A method for preparing dysprosium-rich nickel-tungsten alloy material for nuclear shielding according to any one of claims 1-4, characterized in that it includes the following steps:

(1) Use the vacuum induction melting process to batch the raw materials according to their mass percentage composition, mix all the raw materials weighed after batching, and perform vacuum induction melting to obtain an alloy melt;

(2) The alloy melt prepared in step (1) is cast into shape to obtain an alloy ingot.

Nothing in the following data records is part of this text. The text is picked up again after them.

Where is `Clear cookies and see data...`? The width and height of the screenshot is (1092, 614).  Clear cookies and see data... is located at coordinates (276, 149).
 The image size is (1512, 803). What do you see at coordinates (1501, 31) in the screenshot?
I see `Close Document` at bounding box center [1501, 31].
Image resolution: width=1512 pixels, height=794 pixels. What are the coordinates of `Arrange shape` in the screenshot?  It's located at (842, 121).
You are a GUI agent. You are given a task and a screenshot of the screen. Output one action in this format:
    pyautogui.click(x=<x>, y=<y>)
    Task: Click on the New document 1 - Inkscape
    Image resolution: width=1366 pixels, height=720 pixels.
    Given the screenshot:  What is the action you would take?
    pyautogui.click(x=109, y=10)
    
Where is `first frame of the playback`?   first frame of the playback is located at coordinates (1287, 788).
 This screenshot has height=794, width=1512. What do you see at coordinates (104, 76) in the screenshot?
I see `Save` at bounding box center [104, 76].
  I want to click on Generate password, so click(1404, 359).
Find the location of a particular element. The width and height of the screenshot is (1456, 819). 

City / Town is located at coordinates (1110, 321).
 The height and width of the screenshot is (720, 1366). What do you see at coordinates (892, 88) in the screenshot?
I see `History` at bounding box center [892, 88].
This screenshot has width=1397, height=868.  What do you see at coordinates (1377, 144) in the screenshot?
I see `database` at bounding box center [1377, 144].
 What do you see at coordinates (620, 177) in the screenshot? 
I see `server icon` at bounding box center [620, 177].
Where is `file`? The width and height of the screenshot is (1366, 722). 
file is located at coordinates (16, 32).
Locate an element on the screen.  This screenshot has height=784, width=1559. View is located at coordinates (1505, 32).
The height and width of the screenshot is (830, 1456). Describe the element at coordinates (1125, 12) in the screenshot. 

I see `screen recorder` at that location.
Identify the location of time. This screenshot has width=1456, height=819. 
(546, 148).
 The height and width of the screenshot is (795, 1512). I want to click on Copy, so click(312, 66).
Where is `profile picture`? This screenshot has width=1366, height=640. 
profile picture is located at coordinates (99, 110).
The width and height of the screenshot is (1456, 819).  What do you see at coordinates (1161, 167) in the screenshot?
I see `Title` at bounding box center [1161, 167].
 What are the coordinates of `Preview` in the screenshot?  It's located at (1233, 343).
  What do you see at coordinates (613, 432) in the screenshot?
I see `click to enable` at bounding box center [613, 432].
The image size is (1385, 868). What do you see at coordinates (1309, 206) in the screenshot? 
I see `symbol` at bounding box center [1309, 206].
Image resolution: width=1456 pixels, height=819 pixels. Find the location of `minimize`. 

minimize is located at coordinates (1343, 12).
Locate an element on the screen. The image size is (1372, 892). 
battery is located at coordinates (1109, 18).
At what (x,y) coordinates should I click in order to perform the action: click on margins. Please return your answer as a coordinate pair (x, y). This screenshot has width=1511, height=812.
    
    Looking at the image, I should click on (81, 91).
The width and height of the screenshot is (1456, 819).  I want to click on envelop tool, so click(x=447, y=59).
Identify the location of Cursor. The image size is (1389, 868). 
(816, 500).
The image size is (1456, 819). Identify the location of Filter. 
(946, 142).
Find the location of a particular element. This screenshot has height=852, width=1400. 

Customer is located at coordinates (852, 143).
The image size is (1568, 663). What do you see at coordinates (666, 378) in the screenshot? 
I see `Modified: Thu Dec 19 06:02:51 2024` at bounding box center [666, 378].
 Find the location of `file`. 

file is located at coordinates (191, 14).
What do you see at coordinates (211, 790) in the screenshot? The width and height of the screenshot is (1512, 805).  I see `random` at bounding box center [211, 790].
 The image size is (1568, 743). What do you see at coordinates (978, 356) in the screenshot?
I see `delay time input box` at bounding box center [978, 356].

The alloy ingot is sequentially subjected to hot forging, hot rolling and annealing heat treatment processes to finally obtain a rich material for nuclear shielding. Dysprosium nickel tungsten alloy material.
The method for preparing dysprosium-rich nickel-tungsten alloy material for nuclear shielding according to claim 8, wherein the vacuum induction melting process includes the following steps:

a. After weighing the ingredients, put the raw materials into a vacuum induction heating furnace, evacuate to 3×10 -4 Pa, and then introduce argon gas as a protective gas;

b. Raise the temperature of the vacuum induction heating furnace to 1700°C at a heating rate of 100°C/min, and maintain the temperature for 10 minutes to obtain the alloy melt.